WHAT THIS TASK INVOLVES: Among the records below, how many lines contain "agent"? State the number and nothing more.

DATA SUPPLIED:

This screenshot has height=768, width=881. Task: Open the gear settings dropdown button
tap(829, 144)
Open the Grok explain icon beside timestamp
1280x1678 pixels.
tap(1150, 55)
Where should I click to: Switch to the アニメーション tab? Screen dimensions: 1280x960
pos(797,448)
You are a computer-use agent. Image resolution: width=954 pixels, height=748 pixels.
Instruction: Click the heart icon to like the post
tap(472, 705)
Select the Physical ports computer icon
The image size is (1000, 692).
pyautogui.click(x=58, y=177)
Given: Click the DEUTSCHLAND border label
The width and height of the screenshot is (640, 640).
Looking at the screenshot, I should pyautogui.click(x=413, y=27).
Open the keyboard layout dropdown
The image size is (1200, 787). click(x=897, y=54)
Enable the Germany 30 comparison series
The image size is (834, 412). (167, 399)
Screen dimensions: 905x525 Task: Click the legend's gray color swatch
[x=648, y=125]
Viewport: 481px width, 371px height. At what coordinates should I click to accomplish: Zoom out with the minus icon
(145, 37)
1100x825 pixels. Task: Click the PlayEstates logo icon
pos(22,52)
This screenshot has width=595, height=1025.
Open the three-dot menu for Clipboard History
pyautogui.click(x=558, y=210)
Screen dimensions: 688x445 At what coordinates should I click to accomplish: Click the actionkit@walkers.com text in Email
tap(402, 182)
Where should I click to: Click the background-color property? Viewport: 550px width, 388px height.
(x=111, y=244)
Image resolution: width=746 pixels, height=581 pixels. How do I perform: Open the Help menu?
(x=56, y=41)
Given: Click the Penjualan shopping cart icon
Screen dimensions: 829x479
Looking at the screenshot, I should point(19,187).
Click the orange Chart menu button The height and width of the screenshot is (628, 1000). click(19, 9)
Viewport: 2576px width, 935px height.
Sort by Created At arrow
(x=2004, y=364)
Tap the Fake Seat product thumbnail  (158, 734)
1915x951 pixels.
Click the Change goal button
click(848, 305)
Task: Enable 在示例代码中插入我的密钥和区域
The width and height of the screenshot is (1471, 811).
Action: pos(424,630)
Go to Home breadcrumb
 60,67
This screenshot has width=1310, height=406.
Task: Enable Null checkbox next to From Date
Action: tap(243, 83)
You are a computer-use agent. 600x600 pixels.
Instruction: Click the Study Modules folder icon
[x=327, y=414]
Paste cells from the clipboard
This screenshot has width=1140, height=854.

OUTPUT FOR THIS TASK: 2